Consigli dello Chef Peppe Guida per una Risottatura Perfetta
- Scegliere la pasta giusta: “Per un ottimo piatto di pasta serve una pasta eccellente. Semola di grande pregio, trafilatura al bronzo ed essiccazione lenta; una pasta che rilasci l’amido nella giusta quantità e quando è necessario."
- Bilanciare il condimento: Esistono tantissimi formati di pasta: possono essere lunghi o corti, bucati oppure no, lisci o rigati, spessi o sottili; in ogni caso, si devono bilanciare bene con gli ingredienti che lo accompagnano.
- I tempi durante la risottatura: Un errore che spesso rovina un buon piatto di pasta è non calcolare bene i tempi di cottura in padella durante la fase di risottatura. “Gli spaghetti o i vermicelli - dice lo chef - li cuocio nell’acqua bollente solo per i primissimi minuti e poi faccio finire direttamente nella padella con il condimento aggiungendo, gradualmente, l'acqua di cottura proprio come si fa per un risotto”

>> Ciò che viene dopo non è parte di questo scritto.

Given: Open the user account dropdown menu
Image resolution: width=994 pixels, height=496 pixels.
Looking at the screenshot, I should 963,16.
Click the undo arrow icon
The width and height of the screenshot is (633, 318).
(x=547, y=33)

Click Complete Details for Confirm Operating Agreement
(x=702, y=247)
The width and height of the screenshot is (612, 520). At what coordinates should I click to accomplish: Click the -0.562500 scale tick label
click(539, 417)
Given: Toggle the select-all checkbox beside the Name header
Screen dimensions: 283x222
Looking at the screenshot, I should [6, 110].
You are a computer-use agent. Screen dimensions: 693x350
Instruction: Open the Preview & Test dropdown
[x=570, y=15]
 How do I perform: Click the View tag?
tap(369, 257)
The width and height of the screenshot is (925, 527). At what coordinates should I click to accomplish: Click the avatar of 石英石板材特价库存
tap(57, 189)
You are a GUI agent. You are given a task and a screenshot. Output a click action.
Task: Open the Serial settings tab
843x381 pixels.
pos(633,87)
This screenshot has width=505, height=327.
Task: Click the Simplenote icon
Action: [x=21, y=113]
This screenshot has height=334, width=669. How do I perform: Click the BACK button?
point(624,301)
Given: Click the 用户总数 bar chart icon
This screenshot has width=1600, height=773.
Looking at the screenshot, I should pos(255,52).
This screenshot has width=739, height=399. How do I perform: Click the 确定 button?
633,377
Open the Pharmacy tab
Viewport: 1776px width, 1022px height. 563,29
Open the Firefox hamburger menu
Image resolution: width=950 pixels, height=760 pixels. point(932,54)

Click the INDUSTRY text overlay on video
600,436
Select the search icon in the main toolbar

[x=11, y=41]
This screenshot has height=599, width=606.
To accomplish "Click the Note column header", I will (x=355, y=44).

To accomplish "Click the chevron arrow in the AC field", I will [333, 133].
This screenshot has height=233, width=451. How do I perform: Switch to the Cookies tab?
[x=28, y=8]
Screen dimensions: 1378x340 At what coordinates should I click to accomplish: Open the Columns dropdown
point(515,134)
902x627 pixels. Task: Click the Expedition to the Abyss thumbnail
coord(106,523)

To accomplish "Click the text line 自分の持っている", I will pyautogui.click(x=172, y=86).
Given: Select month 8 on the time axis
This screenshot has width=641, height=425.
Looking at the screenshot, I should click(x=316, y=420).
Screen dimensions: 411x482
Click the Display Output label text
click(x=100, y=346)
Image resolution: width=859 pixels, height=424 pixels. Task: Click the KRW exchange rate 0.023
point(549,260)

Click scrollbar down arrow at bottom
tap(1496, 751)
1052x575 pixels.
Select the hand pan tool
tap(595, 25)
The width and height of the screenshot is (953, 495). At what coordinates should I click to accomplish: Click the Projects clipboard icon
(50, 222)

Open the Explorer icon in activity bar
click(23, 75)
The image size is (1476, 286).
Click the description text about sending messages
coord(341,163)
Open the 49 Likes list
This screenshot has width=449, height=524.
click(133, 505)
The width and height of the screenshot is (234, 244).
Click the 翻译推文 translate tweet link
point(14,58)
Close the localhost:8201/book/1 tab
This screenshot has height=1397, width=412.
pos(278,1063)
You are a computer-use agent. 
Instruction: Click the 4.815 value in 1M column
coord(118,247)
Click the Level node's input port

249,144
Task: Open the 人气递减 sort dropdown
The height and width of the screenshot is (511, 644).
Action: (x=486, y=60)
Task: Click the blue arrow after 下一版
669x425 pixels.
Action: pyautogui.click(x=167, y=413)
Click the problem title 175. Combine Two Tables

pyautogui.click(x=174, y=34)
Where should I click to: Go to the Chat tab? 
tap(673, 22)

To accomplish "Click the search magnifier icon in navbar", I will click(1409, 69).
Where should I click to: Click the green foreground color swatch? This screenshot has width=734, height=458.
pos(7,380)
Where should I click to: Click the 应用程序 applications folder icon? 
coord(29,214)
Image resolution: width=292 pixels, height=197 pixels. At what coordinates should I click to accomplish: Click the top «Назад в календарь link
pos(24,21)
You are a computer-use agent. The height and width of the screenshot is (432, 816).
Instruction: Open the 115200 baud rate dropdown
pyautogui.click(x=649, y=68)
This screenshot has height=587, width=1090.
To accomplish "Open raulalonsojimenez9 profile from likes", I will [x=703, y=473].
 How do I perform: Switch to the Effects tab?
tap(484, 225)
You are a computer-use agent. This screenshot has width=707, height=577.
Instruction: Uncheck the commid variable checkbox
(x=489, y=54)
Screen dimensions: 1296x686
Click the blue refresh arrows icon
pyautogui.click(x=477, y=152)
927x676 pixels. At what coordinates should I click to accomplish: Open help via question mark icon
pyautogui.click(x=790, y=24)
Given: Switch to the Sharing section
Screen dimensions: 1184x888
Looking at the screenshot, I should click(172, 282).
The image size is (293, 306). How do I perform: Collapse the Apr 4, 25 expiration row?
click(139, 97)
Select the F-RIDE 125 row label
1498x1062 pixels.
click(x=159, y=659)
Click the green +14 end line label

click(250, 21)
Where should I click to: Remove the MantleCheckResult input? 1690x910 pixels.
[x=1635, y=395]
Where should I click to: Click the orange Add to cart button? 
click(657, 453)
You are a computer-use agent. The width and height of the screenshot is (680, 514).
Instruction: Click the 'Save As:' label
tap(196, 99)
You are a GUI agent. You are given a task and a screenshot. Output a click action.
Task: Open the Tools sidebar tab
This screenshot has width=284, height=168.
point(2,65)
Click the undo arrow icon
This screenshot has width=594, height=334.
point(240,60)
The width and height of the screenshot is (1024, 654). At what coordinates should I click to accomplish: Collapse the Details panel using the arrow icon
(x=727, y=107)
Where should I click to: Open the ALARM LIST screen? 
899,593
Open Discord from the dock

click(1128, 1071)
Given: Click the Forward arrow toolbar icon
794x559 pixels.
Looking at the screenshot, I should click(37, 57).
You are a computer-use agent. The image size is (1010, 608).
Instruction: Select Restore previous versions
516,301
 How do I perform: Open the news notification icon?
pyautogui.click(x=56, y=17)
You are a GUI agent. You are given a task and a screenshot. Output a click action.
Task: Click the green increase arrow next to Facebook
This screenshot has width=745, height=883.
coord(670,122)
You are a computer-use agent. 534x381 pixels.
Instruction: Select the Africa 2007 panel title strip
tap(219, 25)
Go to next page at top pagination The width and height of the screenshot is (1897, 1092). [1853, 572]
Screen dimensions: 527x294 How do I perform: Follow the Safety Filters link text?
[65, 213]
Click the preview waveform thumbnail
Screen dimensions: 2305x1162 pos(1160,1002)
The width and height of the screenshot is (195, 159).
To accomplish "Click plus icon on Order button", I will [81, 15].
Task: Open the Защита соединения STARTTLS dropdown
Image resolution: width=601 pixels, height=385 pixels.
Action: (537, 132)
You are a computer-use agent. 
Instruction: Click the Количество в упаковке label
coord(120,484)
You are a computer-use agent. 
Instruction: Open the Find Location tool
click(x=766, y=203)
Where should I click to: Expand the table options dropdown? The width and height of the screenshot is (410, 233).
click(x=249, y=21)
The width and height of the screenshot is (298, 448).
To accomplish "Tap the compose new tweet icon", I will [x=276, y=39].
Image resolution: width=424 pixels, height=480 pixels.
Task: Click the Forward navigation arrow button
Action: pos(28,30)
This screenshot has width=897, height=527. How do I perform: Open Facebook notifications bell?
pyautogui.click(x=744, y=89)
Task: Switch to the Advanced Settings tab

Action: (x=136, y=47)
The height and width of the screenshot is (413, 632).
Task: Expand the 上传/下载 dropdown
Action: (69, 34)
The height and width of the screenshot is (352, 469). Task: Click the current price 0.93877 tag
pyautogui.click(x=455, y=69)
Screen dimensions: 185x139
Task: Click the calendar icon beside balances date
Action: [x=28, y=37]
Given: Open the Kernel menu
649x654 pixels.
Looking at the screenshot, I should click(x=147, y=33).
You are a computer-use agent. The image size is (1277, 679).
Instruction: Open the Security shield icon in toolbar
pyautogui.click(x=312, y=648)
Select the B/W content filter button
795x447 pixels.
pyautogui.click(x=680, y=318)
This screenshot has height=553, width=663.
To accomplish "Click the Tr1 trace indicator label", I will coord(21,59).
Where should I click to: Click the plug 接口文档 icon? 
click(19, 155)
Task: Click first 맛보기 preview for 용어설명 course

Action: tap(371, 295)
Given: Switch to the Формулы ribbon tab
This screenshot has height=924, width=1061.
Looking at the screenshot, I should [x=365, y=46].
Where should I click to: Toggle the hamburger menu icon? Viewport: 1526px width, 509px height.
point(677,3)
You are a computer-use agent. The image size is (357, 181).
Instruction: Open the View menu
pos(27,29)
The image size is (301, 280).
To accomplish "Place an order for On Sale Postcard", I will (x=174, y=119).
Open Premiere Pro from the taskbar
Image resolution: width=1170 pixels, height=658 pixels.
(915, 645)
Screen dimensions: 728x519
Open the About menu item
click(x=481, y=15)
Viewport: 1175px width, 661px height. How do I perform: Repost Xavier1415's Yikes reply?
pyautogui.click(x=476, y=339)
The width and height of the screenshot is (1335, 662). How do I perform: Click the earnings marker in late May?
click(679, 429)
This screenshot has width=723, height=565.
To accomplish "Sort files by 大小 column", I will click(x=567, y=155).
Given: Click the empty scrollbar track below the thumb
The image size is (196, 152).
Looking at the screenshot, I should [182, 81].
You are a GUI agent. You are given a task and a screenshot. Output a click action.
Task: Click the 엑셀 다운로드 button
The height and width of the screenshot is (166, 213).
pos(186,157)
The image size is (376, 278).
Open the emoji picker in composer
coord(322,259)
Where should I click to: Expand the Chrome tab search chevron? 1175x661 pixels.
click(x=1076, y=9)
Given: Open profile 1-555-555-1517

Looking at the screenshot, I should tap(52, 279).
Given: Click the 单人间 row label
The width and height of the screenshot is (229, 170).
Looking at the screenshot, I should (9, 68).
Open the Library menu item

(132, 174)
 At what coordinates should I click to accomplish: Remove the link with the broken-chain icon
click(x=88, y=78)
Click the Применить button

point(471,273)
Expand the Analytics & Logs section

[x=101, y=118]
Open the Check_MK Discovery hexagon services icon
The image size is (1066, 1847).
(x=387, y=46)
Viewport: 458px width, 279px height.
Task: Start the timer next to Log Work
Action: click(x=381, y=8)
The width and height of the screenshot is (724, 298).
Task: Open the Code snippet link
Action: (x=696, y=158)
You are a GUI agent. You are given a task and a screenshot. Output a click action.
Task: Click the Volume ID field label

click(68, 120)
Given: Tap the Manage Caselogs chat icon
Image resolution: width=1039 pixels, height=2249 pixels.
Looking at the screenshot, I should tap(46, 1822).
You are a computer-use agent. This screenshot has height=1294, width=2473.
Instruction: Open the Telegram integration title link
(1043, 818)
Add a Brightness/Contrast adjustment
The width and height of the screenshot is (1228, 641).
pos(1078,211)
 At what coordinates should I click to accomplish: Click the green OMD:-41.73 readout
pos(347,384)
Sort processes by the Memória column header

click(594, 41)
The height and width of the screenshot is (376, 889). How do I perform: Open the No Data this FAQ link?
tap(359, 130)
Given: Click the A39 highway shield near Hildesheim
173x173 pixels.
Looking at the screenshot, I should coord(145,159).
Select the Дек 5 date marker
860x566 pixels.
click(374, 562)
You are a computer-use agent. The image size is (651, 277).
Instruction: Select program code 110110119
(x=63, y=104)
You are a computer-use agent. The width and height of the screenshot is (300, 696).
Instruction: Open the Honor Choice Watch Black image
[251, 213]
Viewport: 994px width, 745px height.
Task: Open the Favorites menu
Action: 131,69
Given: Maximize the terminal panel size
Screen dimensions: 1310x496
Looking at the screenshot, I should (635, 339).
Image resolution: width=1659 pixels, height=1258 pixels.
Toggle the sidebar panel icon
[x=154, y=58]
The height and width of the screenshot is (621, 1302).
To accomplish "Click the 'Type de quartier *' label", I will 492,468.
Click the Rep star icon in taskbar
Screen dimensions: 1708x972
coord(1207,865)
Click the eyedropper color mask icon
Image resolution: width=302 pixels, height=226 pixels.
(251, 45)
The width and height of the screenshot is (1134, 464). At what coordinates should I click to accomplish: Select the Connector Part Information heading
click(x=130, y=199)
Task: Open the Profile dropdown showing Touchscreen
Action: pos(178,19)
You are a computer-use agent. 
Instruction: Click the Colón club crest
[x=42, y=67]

One Pot Pasta: Una Variante Americana
Questa ricetta americana, spesso al centro dei dibattiti gastronomici, si avvicina molto all'idea di pasta risottata: la pasta viene messa cruda in una padella abbastanza alta e ricoperta a filo con acqua fredda. Si aggiungono poi olio, sale, basilico, cipolla affettata e pomodorini e si cuoce tutto a fuoco alto per 5 minuti con il coperchio. Trascorso questo tempo si continua la cottura, ma questa volta senza coperchio, mescolando di continuo per amalgamare tutti i sapori.